In the first part of this series we looked at algorithms which guaranteed their order of operations vs. algorithms that don’t. On further reflection, there are two things missing from that article.

First of all, I should have included std::iota in the list of “order guaranteed” algorithms. I overlooked this partly because std::iota doesn’t take an input range, but also because the language used in the standard isn’t entirely clear. I am reasonably confident though that operator++ must be applied starting with the first value output, and continuing in sequence. (As always, if someone has some evidence I am wrong about this please tell me).

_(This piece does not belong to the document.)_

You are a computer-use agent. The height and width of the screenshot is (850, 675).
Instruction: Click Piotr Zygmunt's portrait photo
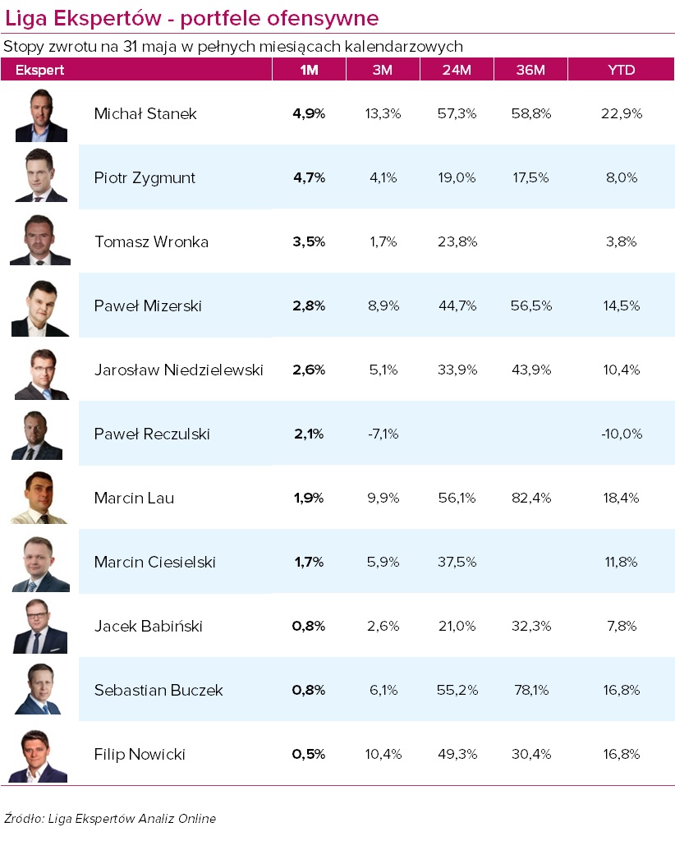pos(41,177)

This raises the number of algorithms that guarantee ordering to 14.

Secondly, we didn’t look at “why”. Why should some algorithms guarantee their operation order while others don’t? Let’s look at the 14 algorithms in groups, starting with std::copy and std::move:

OutputIterator | copy | (InputIterator, InputIterator, OutputIterator) |

BidirectionalIterator2 | copy_backward | (BidirectionalIterator1, BidirectionalIterator1, BidirectionalIterator2) |

OutputIterator | move | (InputIterator, InputIterator, OutputIterator) |

BidirectionalIterator2 | move_backward | (BidirectionalIterator1, BidirectionalIterator1, BidirectionalIterator2) |

Copy and move have specific forward and backward versions. This is to handle overlapping input and output ranges. In order for copying or moving between overlapping ranges to work as expected, the order must be specified. The order will be different depending on whether the destination range overlaps the beginning or the end of the source range – hence the forward and backward versions.

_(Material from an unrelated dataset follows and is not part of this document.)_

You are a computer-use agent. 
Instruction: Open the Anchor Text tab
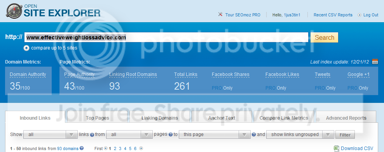point(222,118)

(There was an issue raised in 1995 about the direction of std::copy. Read it here.)

Moving on, the next algorithm is std::for_each:

Function | for_each | (InputIterator, InputIterator, Function) |

As Kreft and Langer point out here, std::for_each was unusual among the algorithms because it allows its function object to have side effects. I say ** was** because the C++98 standard includes the phrase –

*op and binary_op shall not have any side effects*– in the description of std::transform. The C++11 standard weakens that requirement.

Regardless of the changes to the wording of std::transform, once your function object can have side effects, it is possible for those side effects to vary depending on the order in which the range is processed. To get deterministic results you need a deterministic processing order, hence (at least historically) the order requirement for std::for_each.

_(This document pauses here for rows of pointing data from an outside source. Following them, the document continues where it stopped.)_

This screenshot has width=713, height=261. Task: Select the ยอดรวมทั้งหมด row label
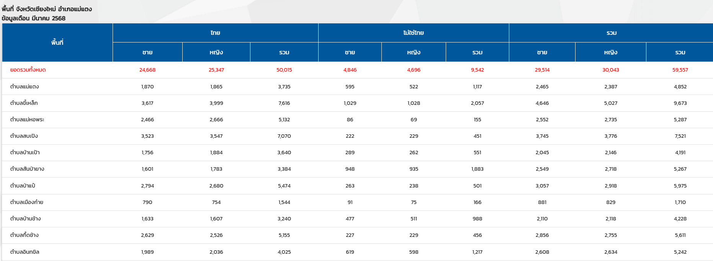tap(28, 70)
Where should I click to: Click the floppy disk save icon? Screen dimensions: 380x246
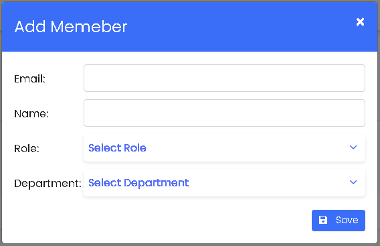[x=323, y=220]
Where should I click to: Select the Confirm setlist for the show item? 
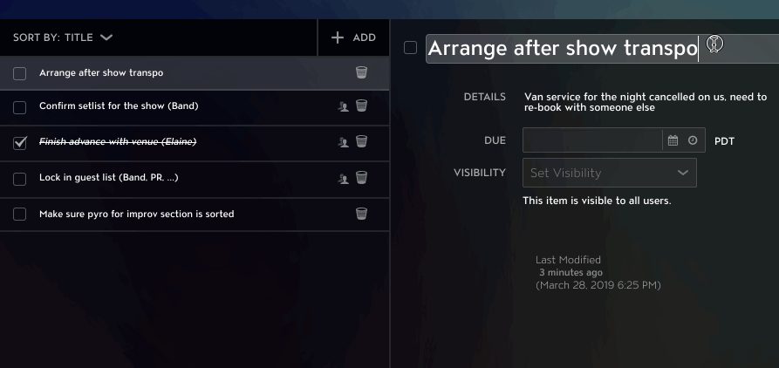(119, 106)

That leaves us with 9 algorithms to explain:

T | accumulate | (InputIterator, InputIterator, T) |

T | accumulate | (InputIterator, InputIterator, T, BinaryOperation) |

OutputIterator | adjacent_difference | (InputIterator, InputIterator, OutputIterator) |

OutputIterator | adjacent_difference | (InputIterator, InputIterator, OutputIterator, BinaryOperation) |

T | inner_product | (InputIterator1, InputIterator1, InputIterator2, T) |

T | inner_product | (InputIterator1, InputIterator1, InputIterator2, T, BinaryOperation1, BinaryOperation2) |

void | iota | (ForwardIterator, ForwardIterator, T) |

OutputIterator | partial_sum | (InputIterator, InputIterator, OutputIterator) |

OutputIterator | partial_sum | (InputIterator, InputIterator, OutputIterator, BinaryOperation) |

What do these algorithms have in common?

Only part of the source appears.